PAGE TEXT:
################
As gold prices have skyrocketed (26% over the last two years), many Americans have been looking for a way to capitalize on the boom by converting anything gold they can find into cash.

You’ve probably seen that tacky commercial for Cash4Gold, the company that offers you money for your gold – you know, the one with Pat Boone? Wedding bands, jewelry, even gold teeth have become commodities unto themselves in this new gold rush – and that’s where the idea of the gold party comes in.

The modern-day incarnation of the Tupperware parties made famous in the 1950s, gold parties are picking up steam as a way for people to turn their golden possessions into fast cash.

Guests bring their gold items, weigh them on a scale and then the host decides what they want to keep and pays the guests accordingly. The new owner of the gold sends it all to a refinery and is paid a higher price for the items. It seems like a win-win for all involved.

But unless you’re flush with funds to pay your guests, hosting a gold party might not be for you. There are, however, companies that buy and sell gold that often look for hosts to open up their homes for parties. Typically, these companies manage the process and you get 10% of the proceeds.

Popular web sites like MyGoldParty.com offer starter kits for $500 or more than include a scale, a magnifying glass and other tools to get the party started.

But there’s always a way to party for less. By just spending a few minutes on eBay you can find all the items included in the started kit and save yourself around $300.
################
GIVEN INSTRUCTION: In the article on gold parties, what share of the proceeds does a host usually receive when a gold-buying company runs the party?
################
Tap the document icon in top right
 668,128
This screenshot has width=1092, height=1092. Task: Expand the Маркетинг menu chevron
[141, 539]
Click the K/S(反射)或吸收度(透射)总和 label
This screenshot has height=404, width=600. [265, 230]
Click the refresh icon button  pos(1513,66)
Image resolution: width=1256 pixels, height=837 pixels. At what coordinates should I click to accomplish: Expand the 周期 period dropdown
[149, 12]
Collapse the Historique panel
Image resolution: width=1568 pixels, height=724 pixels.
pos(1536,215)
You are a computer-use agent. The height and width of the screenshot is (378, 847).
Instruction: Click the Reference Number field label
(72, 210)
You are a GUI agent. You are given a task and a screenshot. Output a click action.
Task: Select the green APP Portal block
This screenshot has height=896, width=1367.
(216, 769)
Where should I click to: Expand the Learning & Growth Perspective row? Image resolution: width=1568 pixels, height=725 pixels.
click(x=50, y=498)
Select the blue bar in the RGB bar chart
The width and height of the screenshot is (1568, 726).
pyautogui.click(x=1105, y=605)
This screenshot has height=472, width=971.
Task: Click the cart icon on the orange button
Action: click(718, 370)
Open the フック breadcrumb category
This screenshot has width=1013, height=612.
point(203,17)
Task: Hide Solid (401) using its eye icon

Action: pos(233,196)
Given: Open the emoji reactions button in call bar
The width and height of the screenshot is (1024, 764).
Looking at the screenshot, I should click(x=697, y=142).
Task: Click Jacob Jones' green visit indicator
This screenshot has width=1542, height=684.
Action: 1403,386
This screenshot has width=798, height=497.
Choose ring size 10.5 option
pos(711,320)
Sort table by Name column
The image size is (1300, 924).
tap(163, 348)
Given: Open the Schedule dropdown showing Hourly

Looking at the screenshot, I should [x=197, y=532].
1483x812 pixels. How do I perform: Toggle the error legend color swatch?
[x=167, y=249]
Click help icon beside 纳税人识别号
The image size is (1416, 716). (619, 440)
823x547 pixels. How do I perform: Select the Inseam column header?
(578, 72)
################
ANSWER TO THE EXERCISE: 10% of the proceeds.